Sognava la Thatcher, finisce con lo scaricabarile su Kwarteng. I fattori determinanti sono l'inflazione e il costo dell'energia

Crollo della Lady (per nulla) di ferro. Un monito per Usa ed Eurozona

Non ripetere gli errori commessi da chi si vuole emulare dovrebbe essere la prima regola per un capo di governo. È un caveat meritevole di evidenziatore fluo, il post-it da tenere sempre a tiro di sguardo. Liz Truss non l'ha fatto. Ingolosita da un piano di tagli fiscali che pensava profumasse di liberismo, non si è accorta che c'è modo e modo di tagliare le tasse.
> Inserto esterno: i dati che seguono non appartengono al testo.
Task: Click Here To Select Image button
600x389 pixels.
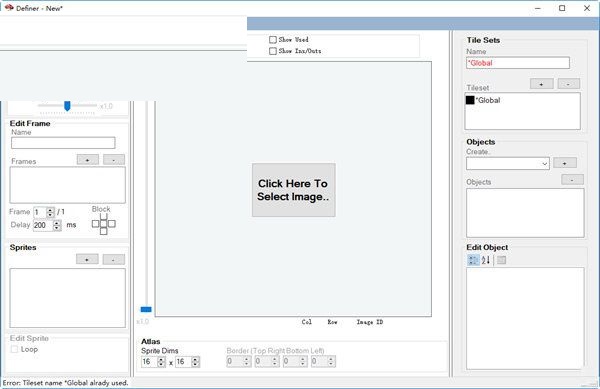Action: 293,190
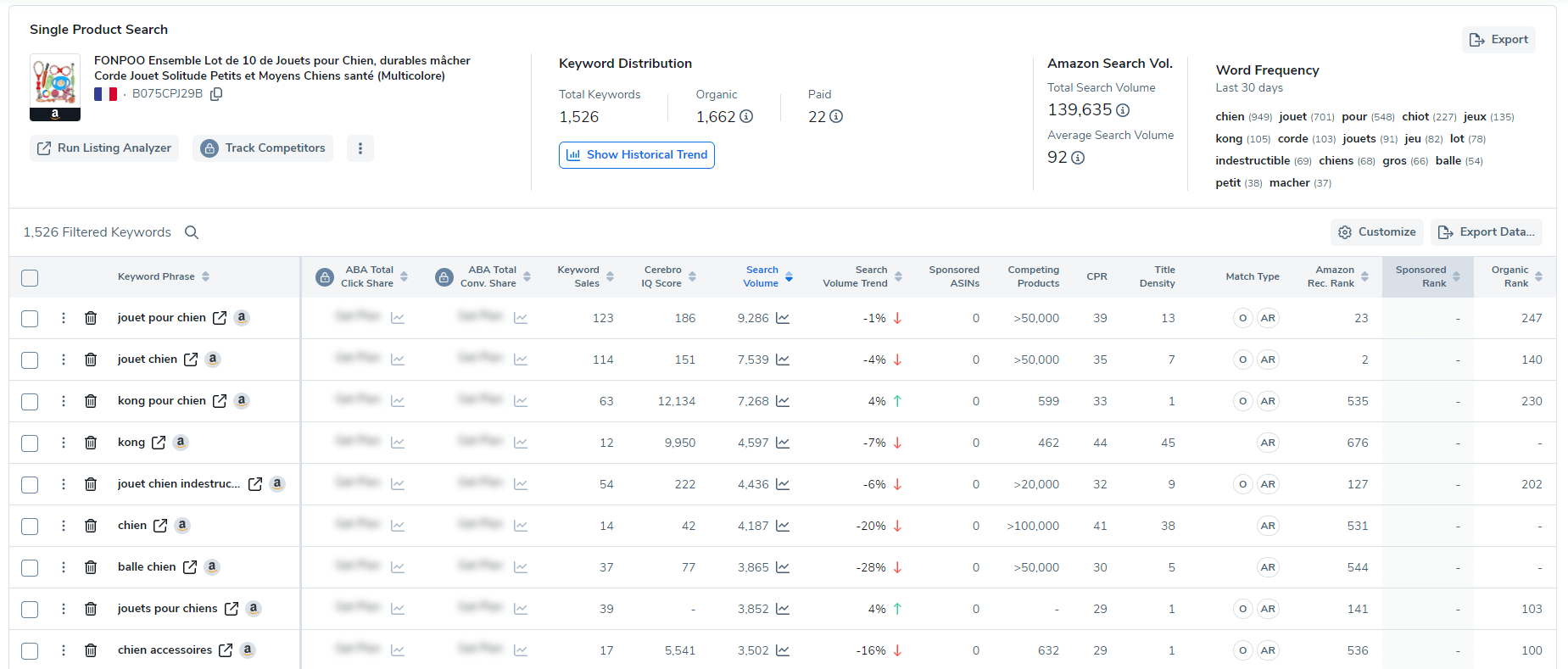1568x669 pixels.
Task: Show search volume chart for 'jouet chien'
Action: coord(783,360)
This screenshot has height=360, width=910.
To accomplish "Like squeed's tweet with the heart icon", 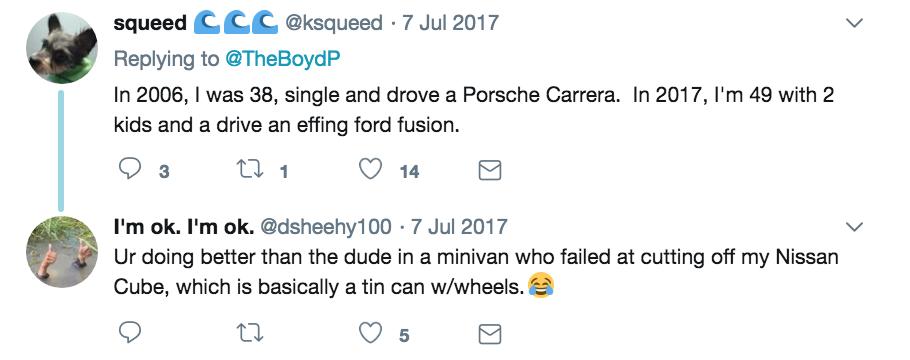I will [x=370, y=170].
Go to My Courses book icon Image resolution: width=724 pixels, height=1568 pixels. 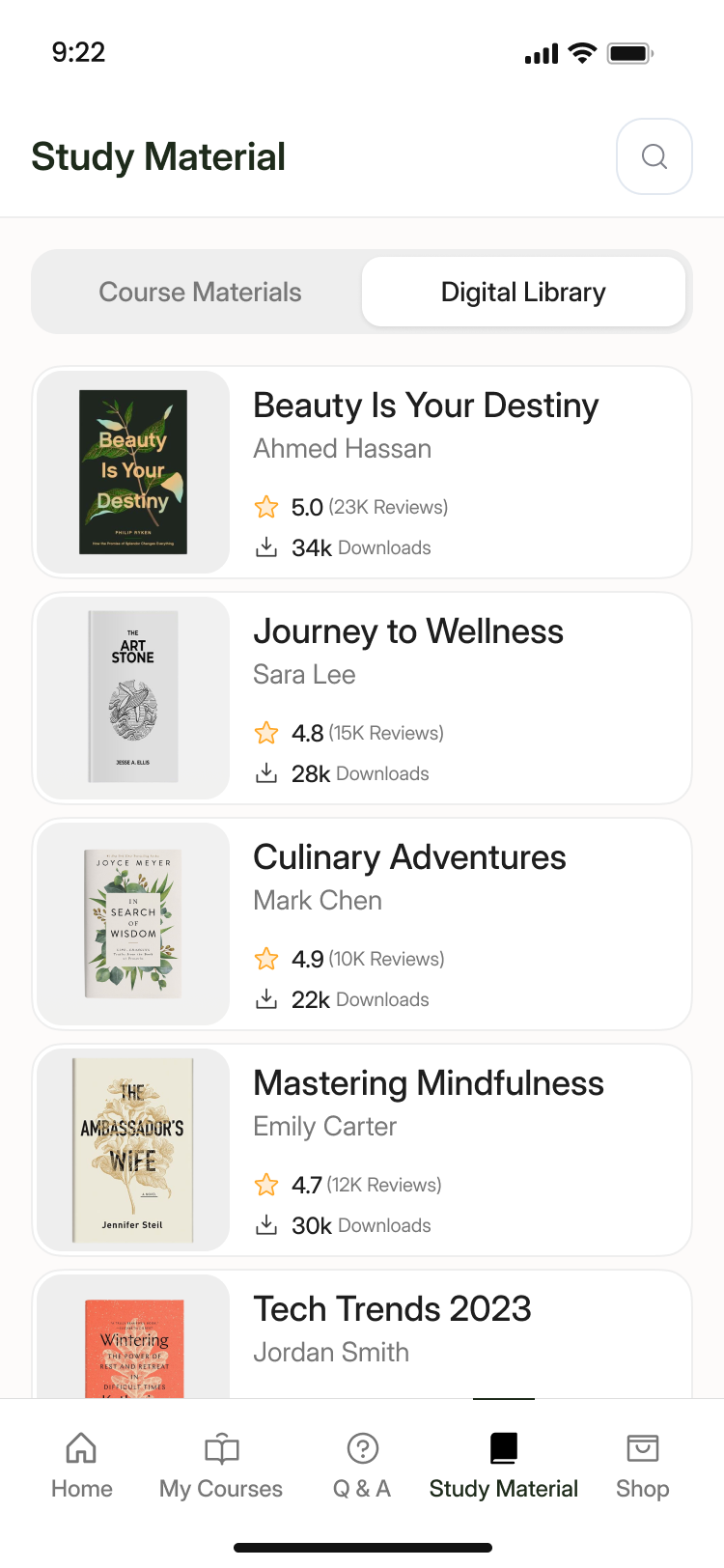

Margaret Thatcher, che per anni non ne aveva sbagliata una, cadde sull'impopolarissima «Poll Tax».

Lizzy rischia di far la stessa fine, a giudicare dal crescente malcontento fra i Tory e dai consensi in picchiata all'interno di un elettorato che, stremato dal carovita, sempre più numeroso scende in piazza per bruciare le bollette.

L'umiliante dietrofront sull'abbassamento dell'aliquota alle fasce più abbienti, uno dei punti più controversi di una manovra da Robin Hood della City, dimostra che la nuova Lady di Downing Street non ha nulla di Iron. Già l'aver attribuito la colpa del «mini-budget» al Cancelliere Kwasi Kwarteng è un'aggravante: in genere, è chi comanda a decidere. Dopo l'asilo, lo scaricabarile non è ammesso. A maggior ragione se, sotto il profilo contabile e quindi della credibilità sui mercati internazionali, la retromarcia non servirà a nulla. Gli analisti fanno per esempio notare che il mantenimento della tassa al 45% per chi ha redditi superiori alle 150mila sterline permetterà un risparmio di appena due miliardi, una goccia rispetto ai 100-200 miliardi dell'intero piano. Le cui coperture rimangono un mistero. È questo l'aspetto che ha inquietato tanto il Fondo monetario quanto Moody's e terrorizzato gli investitori fino a mettere al tappeto il pound e i Gilt, i bond della Corona. Una tempesta perfetta che rischiava di far fallire i fondi pensione: a causa della velocità di questa crisi, molti gestori sono stati costretti a liquidare le attività più liquide, obbligazioni a lungo termine o Gilt, provocando un calo ancora maggiore dei prezzi degli stessi bond.

I presunti stimoli economici sono del resto stati varati nel momento in cui la Banca d'Inghilterra era impegnata, a colpi di rialzi di tassi, a tenere a freno un'inflazione tracimata oltre il 10%. Dallo 0,1% dello scorso dicembre, il costo del denaro è stato alzato al 2,25%, nel maggior restringimento della maglie monetarie degli ultimi 27 anni. E il lavoro non era ancora finito. La manovra della Truss, già di per sé incendiaria per i prezzi, ha invece scombinato i programmi della BoE, costretta a intervenire con un piano di acquisto titoli da 65 miliardi e a rimandare, probabilmente «sine die», l'azione di alleggerimento del proprio bilancio. In pratica, via a un nuovo quantitative easing. L'inflazione ha vinto.

Ma con gli attuali livelli di indebitamento, non è solo Londra a non poter permettersi una crisi finanziaria. Ciò vale per gli Stati Uniti, dove la Fed, mentre ripristina la dottrina Volcker, tiene le dita incrociate nella speranza di non dover fronteggiare una doppia emergenza: recessione severa e caduta di Wall Street. E, a maggior ragione, ciò vale per l'Eurozona. Qui, le manovre espansive dei governi per alleviare famiglie e imprese dal peso dei rincari energetici già confliggono con le strette ai tassi decise dalla Bce.

Altri stimoli, soprattutto in vista della stagione più fredda, potrebbero accrescere le tensioni finanziarie e costringere alla resa anche Christine Lagarde.